## Set problem A
Retype the forum thread about rigging without proper hardware, everything from "Can I motor" down to "be side loaded.", keeping every character the same.
## Set problem B
Write what comes next in the forum thread about rigging without proper hardware, picking up after its final post.

## Source extract
>>
Why are you asking....


----------



## Dagger (May 15, 2016)

this rig


With limited hadware (ex no deck chain )

Are usage of gac flex to make s bridle acceptable?

Choke on high steel both beams 
And connect them with a shackle.


Emphasis is on limited hardware 

What other options are there?


----------



## Dagger (May 15, 2016)

Can I motor be hanged
Like this?


----------



## Footer (May 15, 2016)

You need to get your terminology right. A bridle is the connecting method between two beams to make a point where one does not exist. Your 1st picture is basically a dead hang. No bridles there. Your second picture is just scary. In fact, both pictures are scary. 

You can hit steel with gac flex. Nothing stopping you there. However, you should never be choking building steel. You should be doing that in a basket configuration. You should also not be building baskets with deck chain. Chain is not meant to be side loaded. 

The reason steel is used overhead is simply a matter of cost. A 6' piece of Gacflex costs 50 bucks. A 5' piece of 1/2" GAC terminated costs 20. You gain nothing by going with the more expensive option. 

Finally, this posts and the last several you have done in the vein are rather concerning to me. You should never rig with "limited hardware" or "in a pinch". You either have the stuff to do it right or your don't. If your seeing this on job sites you should find another gig. If you are being asked to do this without the right gear you should make the proper calls to get the right stuff or get out of dodge.


----------



## bobgaggle (May 16, 2016)

Scarrgo said:


> It looks like that its two scaffolding cross pipes



Agree, looks like ring lock scaffolding pieced together. Scary. Dagger what are all these photos from? Are you rigging this?


----------



## Dagger (May 16, 2016)

bobgaggle said:


> Agree, looks like ring lock scaffolding pieced together. Scary. Dagger what are all these photos from? Are you rigging this?



No , I am not the rigger for those 
I work on those gigs as an AV tech,
I just took pics .


----------



## rochem (May 16, 2016)

Footer said:


> Finally, this posts and the last several you have done in the vein are rather concerning to me. You should never rig with "limited hardware" or "in a pinch". You either have the stuff to do it right or your don't. If your seeing this on job sites you should find another gig. If you are being asked to do this without the right gear you should make the proper calls to get the right stuff or get out of dodge.



Agreed, I've been watching these with steadily increasing concern. Almost makes me miss the old days when any threads like this would be shut down instantly. Not that I'm advocating going back to that point, but it makes it very clear why that was the policy here for so long.
<<
## Source data
>>
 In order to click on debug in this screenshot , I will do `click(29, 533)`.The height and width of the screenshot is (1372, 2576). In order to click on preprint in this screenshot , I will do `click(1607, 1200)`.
<<
## Task output A
Can I motor be hanged
Like this?


----------



## Footer (May 15, 2016)

You need to get your terminology right. A bridle is the connecting method between two beams to make a point where one does not exist. Your 1st picture is basically a dead hang. No bridles there. Your second picture is just scary. In fact, both pictures are scary. 

You can hit steel with gac flex. Nothing stopping you there. However, you should never be choking building steel. You should be doing that in a basket configuration. You should also not be building baskets with deck chain. Chain is not meant to be side loaded.

## Task output B
Dagger, I think we'd all feel a little more comfortable if you'd provide some background behind all of these questions. Looking through your post history, I wonder if maybe you're trying to break into rigging, and posting these questions here is more of a "I saw this on a job, is there a smarter/better/safer way to do it?" If that's the case, I'm sure people would be much more willing to help out and provide constructive criticism. But you have to understand that seeing a hastily-written post about how to rig something with limited resources is going to make a lot of people understandably nervous. If you're actually trying to do what you've written above, and have to ask those questions, then with all due respect, I think you need to find someone more qualified than yourself to do it and/or teach you. Also, not to suggest that learning from books is a suitable substitution for learning on the job, but if you're really interested in this field, Harry Donovan's book Entertainment Rigging provides very detailed answers to a lot of the questions you have, and I'd highly recommend picking up a copy.


----------



## Dagger (May 16, 2016)

rochem said:


> Agreed, I've been watching these with steadily increasing concern. Almost makes me miss the old days when any threads like this would be shut down instantly. Not that I'm advocating going back to that point, but it makes it very clear why that was the policy here for so long.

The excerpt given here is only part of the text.